Aim of the exercise
Update the listing lines starting at the line containing "Конференции (80, 10)" and ending at the line containing "Cookie Policy", replacing "Cookie Policy" with "Privacy Policy" and keeping everything else the same. Leave the pictures out of your answer.
BEGIN
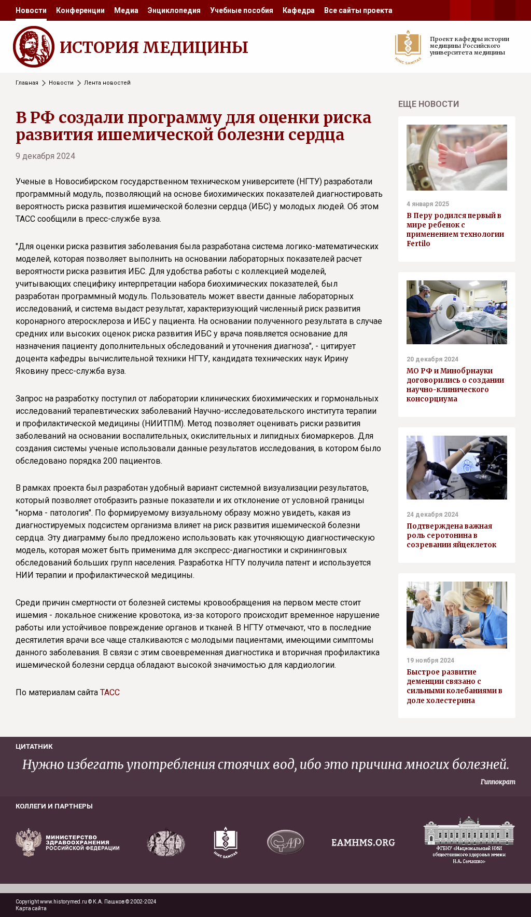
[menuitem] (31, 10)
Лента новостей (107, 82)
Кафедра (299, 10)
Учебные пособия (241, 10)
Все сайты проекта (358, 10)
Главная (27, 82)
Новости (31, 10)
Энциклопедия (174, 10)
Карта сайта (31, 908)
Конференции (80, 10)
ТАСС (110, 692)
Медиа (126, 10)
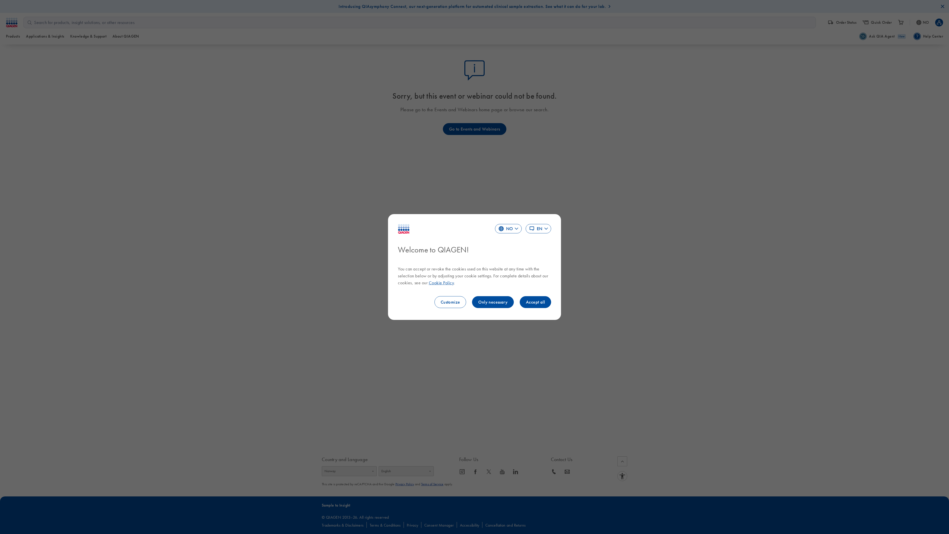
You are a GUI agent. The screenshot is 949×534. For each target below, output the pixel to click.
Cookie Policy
END
BEGIN
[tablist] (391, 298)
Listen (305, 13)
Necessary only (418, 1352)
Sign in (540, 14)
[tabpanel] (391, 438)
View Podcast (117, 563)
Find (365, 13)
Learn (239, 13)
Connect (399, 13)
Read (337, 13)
END
Solution to the problem
Конференции (80, 10)
ТАСС (110, 692)
Медиа (126, 10)
You are a GUI agent. The screenshot is 949×534. For each target below, output the pixel to click.
Privacy Policy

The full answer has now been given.